Records provided START

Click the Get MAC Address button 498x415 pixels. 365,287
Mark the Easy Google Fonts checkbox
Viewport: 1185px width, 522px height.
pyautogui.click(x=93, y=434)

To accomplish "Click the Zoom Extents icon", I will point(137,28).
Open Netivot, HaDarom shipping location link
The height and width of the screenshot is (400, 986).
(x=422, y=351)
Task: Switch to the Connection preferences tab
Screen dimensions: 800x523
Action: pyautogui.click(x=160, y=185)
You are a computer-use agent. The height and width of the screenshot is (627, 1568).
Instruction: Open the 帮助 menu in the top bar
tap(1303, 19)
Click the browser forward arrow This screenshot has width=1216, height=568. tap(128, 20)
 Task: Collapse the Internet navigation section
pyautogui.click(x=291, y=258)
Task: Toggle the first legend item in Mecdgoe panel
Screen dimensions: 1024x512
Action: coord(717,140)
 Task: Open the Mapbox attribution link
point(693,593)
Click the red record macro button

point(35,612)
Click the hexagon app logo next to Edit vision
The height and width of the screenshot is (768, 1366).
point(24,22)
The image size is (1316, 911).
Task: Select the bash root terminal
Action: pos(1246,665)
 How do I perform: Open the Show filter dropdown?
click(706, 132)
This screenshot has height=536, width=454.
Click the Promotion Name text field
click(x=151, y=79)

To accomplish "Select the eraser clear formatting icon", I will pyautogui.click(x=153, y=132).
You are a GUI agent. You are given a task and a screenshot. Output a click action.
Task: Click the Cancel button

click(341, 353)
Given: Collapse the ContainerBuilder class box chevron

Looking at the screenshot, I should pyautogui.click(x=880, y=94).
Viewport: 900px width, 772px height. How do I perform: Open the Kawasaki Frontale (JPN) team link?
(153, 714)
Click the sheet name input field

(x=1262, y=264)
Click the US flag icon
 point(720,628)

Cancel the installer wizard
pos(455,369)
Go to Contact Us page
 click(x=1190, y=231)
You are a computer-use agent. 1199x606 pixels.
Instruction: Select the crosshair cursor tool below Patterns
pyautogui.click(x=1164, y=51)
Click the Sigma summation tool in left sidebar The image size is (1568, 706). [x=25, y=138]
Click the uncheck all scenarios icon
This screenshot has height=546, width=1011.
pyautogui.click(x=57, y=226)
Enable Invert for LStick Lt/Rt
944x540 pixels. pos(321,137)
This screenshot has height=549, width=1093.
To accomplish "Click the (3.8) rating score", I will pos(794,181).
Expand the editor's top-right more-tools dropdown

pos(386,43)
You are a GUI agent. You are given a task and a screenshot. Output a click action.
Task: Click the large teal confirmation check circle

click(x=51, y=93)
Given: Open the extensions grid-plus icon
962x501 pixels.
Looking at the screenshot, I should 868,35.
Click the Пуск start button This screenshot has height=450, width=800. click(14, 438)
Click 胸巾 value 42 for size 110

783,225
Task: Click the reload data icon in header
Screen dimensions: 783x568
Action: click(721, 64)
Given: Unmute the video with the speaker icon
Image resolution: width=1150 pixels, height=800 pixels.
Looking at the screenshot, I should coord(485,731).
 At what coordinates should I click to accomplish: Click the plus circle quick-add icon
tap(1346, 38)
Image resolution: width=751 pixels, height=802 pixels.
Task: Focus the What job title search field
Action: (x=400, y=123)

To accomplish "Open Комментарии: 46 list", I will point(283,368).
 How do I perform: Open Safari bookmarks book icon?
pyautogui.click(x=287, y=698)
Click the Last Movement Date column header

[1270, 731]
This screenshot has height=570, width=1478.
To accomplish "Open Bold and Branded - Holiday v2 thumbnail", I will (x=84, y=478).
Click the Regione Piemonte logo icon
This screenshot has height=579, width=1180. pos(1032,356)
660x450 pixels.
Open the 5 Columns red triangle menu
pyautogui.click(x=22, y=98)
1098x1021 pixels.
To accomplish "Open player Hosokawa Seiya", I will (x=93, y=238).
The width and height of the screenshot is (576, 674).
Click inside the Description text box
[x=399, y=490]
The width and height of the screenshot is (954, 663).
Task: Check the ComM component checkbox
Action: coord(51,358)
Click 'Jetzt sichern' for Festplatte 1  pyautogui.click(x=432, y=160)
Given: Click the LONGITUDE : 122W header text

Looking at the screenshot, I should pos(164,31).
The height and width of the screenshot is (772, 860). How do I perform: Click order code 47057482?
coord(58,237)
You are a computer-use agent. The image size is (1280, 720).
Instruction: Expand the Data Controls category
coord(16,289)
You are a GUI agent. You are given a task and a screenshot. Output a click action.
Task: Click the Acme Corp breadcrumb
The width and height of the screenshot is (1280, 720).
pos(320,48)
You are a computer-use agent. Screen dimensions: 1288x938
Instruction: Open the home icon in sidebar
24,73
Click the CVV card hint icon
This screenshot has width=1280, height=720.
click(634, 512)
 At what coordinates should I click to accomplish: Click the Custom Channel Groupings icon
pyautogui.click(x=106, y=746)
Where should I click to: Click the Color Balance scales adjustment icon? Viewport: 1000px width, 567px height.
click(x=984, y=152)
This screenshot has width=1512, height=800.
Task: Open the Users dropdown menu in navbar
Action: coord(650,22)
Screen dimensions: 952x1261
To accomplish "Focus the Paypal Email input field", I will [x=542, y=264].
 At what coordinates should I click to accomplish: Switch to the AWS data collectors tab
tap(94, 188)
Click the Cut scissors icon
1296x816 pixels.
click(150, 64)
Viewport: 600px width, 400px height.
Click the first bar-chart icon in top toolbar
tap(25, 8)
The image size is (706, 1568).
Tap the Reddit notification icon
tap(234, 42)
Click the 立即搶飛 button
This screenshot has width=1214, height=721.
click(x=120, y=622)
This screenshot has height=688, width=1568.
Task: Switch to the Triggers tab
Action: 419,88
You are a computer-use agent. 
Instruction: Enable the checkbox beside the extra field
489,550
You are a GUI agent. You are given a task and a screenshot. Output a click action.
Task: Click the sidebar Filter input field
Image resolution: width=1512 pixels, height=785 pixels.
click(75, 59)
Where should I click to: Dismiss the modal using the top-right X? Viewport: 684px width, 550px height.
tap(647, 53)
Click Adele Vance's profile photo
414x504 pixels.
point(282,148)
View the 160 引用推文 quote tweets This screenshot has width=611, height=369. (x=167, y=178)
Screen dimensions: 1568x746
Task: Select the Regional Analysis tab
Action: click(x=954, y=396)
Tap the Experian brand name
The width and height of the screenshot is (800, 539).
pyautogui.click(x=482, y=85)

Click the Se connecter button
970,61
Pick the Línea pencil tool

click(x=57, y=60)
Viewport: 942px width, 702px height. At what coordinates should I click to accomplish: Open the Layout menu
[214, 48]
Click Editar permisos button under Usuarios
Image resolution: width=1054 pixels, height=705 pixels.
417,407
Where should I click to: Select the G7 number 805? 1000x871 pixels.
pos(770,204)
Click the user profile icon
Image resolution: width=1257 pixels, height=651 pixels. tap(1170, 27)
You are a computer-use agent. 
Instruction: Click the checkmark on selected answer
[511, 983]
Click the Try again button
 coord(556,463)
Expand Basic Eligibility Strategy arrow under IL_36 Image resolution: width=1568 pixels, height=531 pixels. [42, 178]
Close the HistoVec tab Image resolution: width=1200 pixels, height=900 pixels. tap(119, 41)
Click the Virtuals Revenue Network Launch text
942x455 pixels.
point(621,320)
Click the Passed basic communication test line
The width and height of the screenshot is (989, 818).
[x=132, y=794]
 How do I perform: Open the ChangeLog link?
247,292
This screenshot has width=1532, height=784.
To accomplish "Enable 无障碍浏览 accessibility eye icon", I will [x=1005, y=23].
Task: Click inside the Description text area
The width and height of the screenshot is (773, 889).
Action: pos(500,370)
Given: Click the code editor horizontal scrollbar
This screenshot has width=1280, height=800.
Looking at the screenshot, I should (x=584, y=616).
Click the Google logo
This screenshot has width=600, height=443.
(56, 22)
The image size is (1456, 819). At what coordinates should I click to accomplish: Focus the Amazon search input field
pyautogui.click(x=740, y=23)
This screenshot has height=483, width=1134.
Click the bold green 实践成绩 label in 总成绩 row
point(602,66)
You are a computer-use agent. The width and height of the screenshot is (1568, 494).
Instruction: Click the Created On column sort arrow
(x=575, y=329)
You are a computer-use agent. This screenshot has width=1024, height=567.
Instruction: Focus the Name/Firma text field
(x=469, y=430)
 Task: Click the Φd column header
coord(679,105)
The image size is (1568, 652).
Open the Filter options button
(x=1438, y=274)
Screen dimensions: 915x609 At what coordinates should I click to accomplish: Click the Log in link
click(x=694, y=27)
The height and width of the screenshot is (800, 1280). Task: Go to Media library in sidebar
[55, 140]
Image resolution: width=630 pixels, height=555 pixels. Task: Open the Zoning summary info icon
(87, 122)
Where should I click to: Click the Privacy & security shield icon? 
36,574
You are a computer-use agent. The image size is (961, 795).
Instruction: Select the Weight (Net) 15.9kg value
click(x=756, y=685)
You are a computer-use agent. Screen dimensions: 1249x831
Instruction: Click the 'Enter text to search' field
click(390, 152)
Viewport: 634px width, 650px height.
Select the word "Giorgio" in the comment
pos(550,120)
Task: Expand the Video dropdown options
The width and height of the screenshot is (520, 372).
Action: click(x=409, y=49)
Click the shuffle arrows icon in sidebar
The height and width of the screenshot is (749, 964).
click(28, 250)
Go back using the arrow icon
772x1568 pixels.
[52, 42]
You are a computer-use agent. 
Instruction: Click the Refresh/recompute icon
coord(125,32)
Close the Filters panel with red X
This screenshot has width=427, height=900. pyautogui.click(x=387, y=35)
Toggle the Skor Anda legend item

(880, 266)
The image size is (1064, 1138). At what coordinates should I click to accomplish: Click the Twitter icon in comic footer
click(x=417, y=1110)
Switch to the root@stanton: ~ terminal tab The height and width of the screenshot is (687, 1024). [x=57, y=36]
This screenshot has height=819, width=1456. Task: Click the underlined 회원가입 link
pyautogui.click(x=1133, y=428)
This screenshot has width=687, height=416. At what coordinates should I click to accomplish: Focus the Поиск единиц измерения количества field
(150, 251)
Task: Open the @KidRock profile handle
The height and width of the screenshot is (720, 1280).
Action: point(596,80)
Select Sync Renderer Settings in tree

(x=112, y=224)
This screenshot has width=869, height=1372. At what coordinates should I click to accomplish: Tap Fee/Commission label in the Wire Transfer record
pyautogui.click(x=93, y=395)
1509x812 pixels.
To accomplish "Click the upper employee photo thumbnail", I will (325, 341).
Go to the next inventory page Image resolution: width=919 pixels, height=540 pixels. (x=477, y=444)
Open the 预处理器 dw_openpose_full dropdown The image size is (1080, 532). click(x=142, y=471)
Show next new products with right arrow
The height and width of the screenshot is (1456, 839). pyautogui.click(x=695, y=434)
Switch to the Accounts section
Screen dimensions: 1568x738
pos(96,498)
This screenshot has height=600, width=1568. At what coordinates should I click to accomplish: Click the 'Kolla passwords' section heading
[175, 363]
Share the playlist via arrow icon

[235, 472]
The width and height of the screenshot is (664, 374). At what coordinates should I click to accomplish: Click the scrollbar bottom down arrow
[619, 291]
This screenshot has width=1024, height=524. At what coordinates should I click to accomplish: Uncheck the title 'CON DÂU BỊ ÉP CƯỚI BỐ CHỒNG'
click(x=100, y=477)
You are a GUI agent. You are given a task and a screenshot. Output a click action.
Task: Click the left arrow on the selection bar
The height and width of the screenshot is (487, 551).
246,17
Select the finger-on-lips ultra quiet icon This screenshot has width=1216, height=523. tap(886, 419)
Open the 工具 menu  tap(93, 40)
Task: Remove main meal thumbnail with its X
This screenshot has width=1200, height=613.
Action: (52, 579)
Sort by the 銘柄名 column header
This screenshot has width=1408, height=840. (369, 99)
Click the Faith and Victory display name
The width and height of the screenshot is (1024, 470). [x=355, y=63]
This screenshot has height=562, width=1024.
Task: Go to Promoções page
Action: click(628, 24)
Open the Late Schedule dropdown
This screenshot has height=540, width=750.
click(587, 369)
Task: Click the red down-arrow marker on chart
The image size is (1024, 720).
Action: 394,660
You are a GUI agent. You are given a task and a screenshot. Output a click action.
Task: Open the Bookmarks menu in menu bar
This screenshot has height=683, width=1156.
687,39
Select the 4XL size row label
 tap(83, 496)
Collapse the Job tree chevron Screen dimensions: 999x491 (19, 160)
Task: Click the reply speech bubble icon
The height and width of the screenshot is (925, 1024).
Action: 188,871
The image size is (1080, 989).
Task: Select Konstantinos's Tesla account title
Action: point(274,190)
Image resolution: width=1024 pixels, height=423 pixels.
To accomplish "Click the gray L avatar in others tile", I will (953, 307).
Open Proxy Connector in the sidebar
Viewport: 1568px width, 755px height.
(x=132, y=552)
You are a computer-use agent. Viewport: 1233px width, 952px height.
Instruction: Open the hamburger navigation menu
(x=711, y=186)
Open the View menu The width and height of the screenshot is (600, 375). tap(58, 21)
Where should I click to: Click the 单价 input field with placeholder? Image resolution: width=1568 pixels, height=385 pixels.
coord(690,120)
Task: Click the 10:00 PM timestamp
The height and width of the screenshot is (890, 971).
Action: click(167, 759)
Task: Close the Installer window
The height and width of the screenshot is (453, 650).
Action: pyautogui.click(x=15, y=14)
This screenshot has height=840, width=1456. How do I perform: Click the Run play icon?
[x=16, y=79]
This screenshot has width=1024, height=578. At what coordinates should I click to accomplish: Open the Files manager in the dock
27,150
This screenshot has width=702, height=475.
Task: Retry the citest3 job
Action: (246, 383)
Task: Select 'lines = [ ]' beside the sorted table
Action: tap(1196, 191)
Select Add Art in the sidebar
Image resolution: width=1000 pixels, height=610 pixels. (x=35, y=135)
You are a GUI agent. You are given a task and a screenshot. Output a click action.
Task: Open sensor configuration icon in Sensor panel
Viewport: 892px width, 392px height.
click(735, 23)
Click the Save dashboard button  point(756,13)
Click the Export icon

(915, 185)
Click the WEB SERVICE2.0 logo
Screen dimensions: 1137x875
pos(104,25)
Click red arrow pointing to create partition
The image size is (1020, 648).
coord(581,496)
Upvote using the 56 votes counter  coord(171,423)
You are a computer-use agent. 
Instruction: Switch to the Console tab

Records provided END

§ **Task directions**: Determine how many lines of the material hold "thumbnail", and respond with that number only.

§ **Response to this exercise**: 3